All documentation pages available in markdown.

Aerospike has no foreign keys, no joins, and no multi-collection transactions that span arbitrary records. You express relationships through key design, collection data type (CDT) bins, and secondary indexes — choosing the pattern based on cardinality, who drives the read, and the combined size of the related data.

1:1 relationships

The default for a 1:1 relationship is the simplest: store both entities in the same record, as separate bins or as a nested CDT structure. Both entities share the same key, the same primary index entry, and the same lifecycle.
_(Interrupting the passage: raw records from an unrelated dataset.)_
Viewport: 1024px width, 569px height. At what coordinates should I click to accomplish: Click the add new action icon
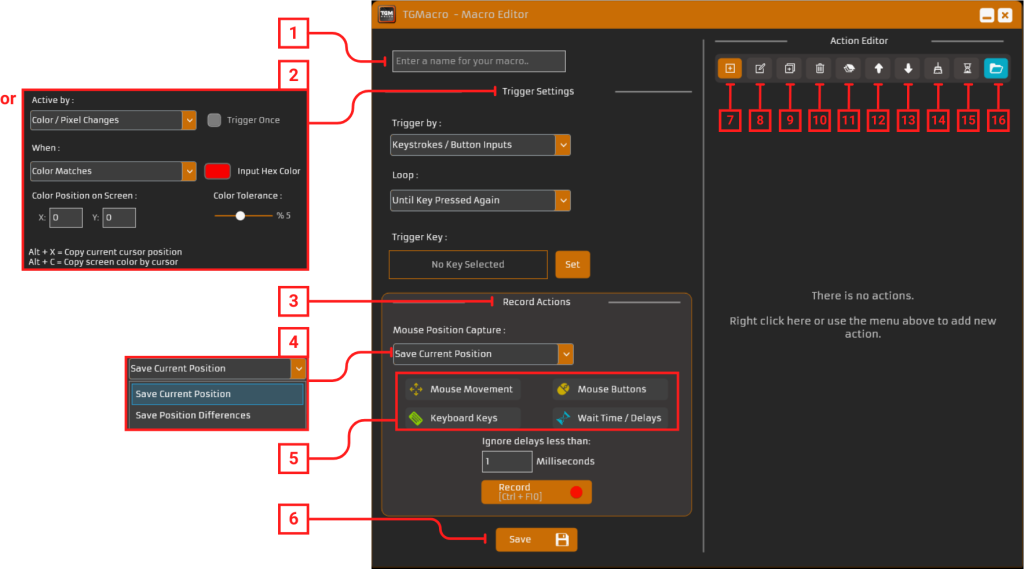click(x=729, y=69)
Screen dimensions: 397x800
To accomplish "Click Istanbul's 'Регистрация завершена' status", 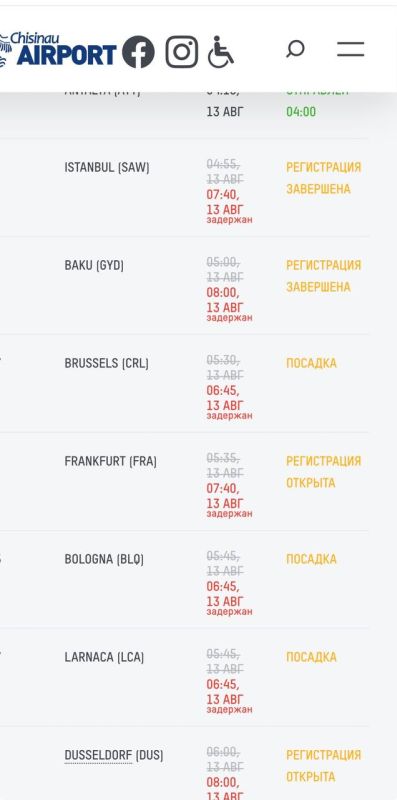I will pos(324,178).
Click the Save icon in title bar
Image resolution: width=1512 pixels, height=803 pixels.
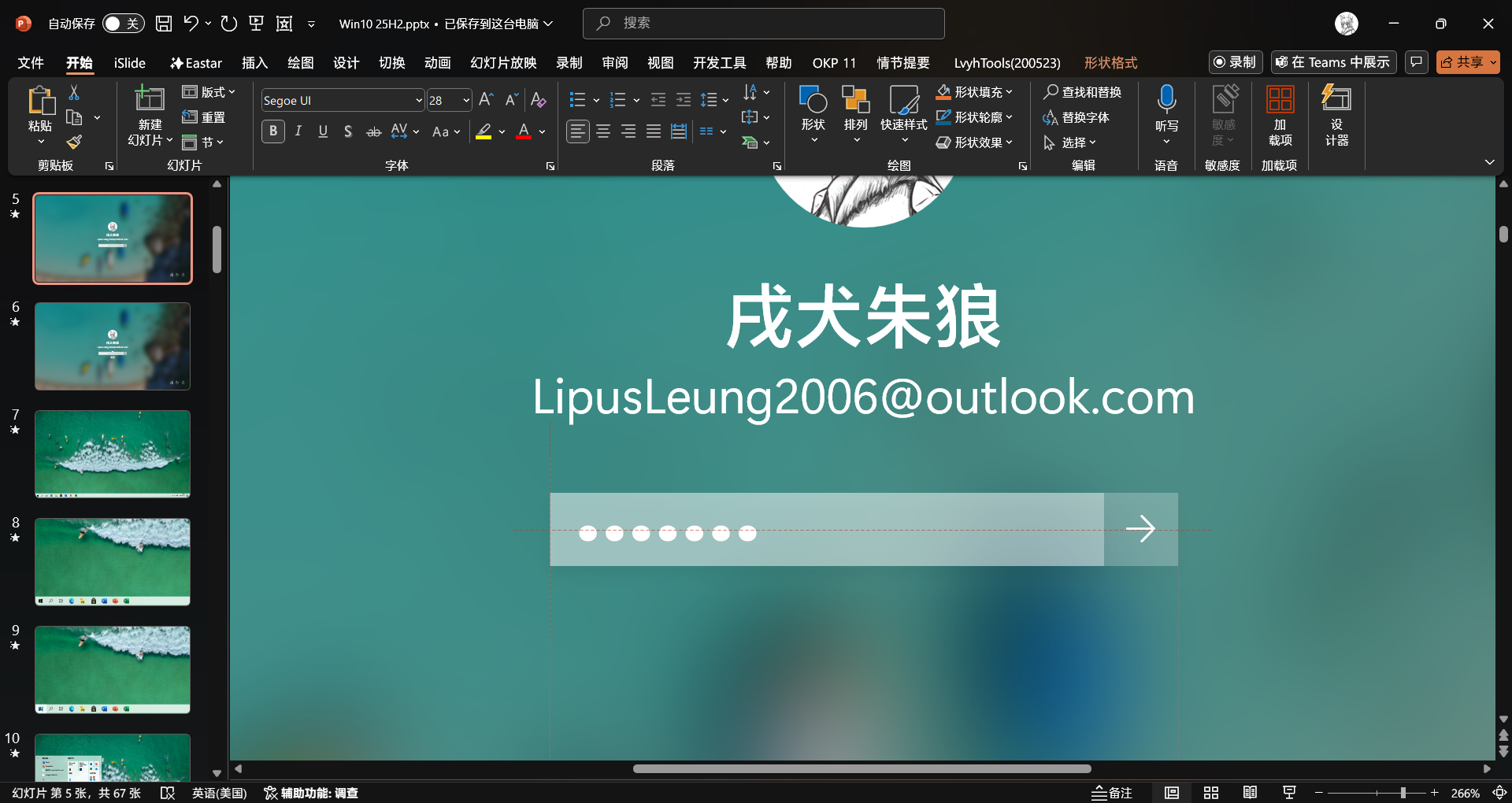click(164, 24)
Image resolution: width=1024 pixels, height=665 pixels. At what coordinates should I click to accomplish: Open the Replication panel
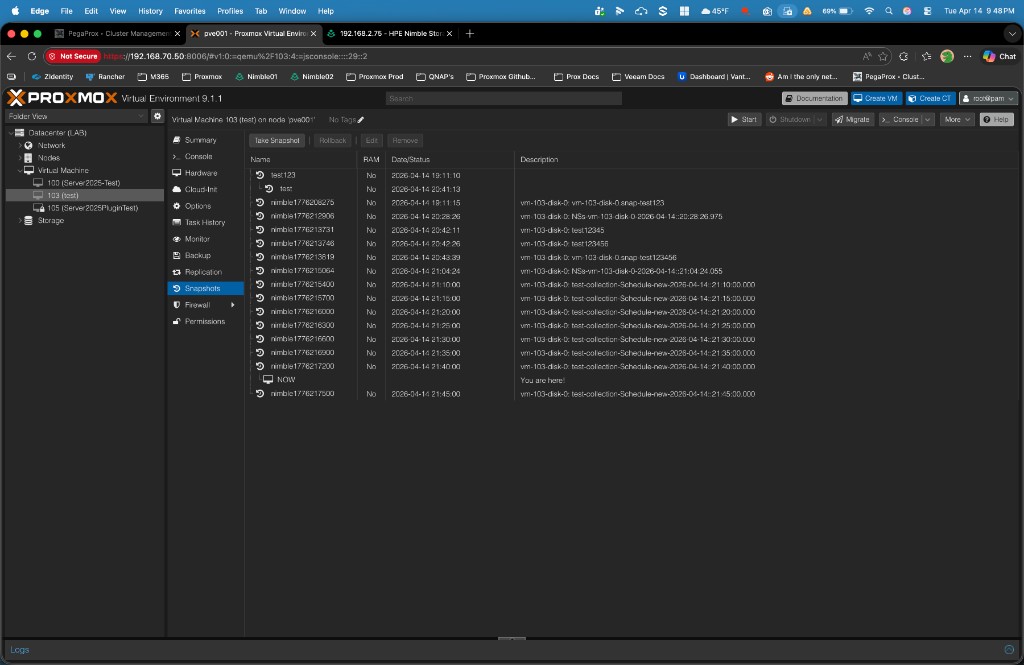203,271
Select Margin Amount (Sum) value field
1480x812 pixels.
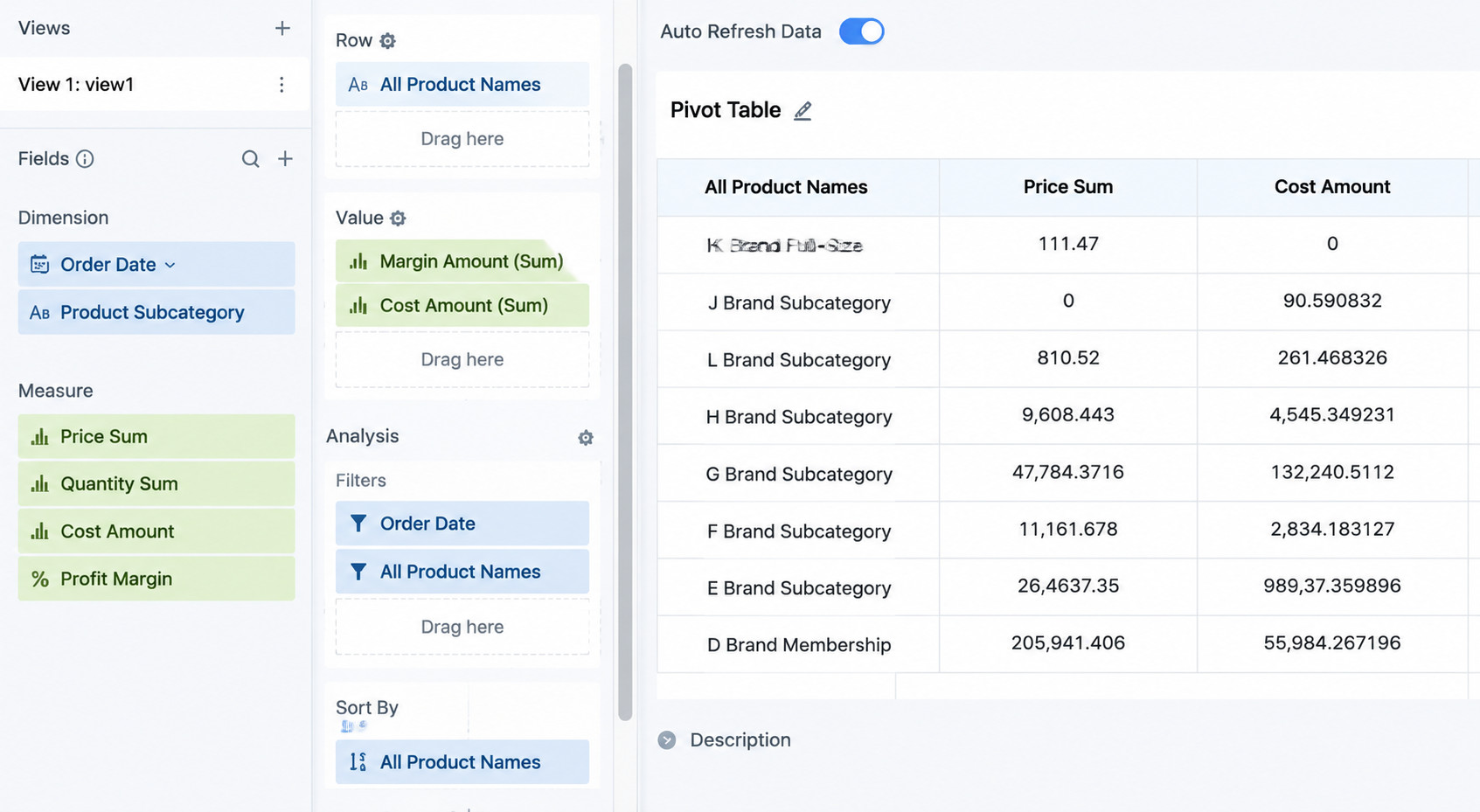tap(462, 261)
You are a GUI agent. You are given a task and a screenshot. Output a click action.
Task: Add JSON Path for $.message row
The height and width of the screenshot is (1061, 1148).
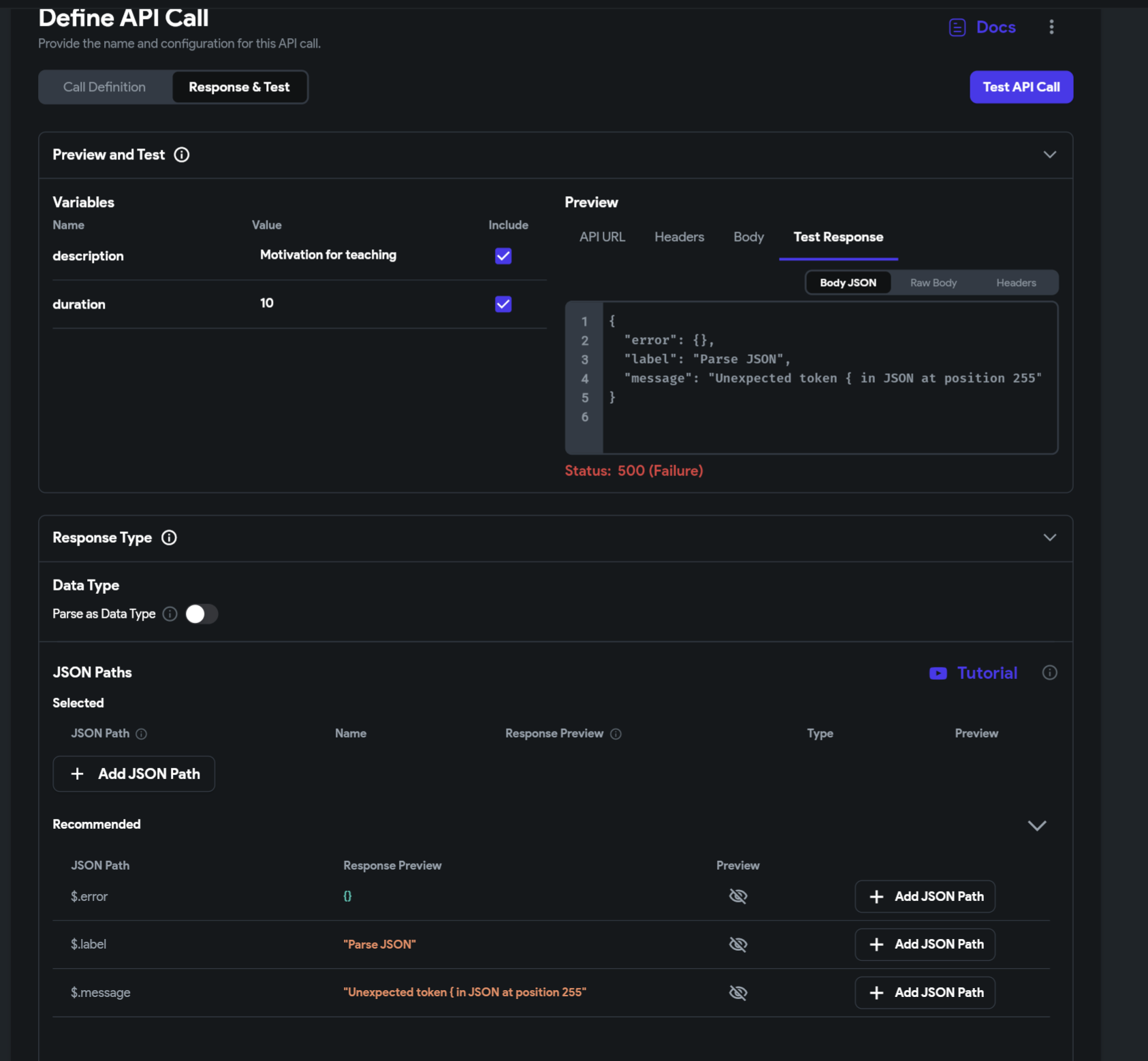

Use separate records when the two entities have different requirements:

Different TTLs. Record-level time to live applies to the entire record. If one entity expires after 30 days and the other is permanent, they cannot share a record and rely on automatic expiration.
Different access frequencies. If one entity is read on every request and the other is read rarely, co-locating them wastes I/O on the hot path.
Different storage tiers. The split-namespace technique (described in Key design) lets two records share the same logical key across namespaces with different storage policies.

When you split a 1:1 relationship into separate records, design the keys so that one is derivable from the other — for example, the same user key in two different sets or namespaces. This keeps the lookup a single get per entity, with no index required.

1:N relationships

A 1:N relationship has a parent and multiple children. The modeling pattern depends on three factors: how many children a parent has, who drives the read (parent or child), and how large each child is.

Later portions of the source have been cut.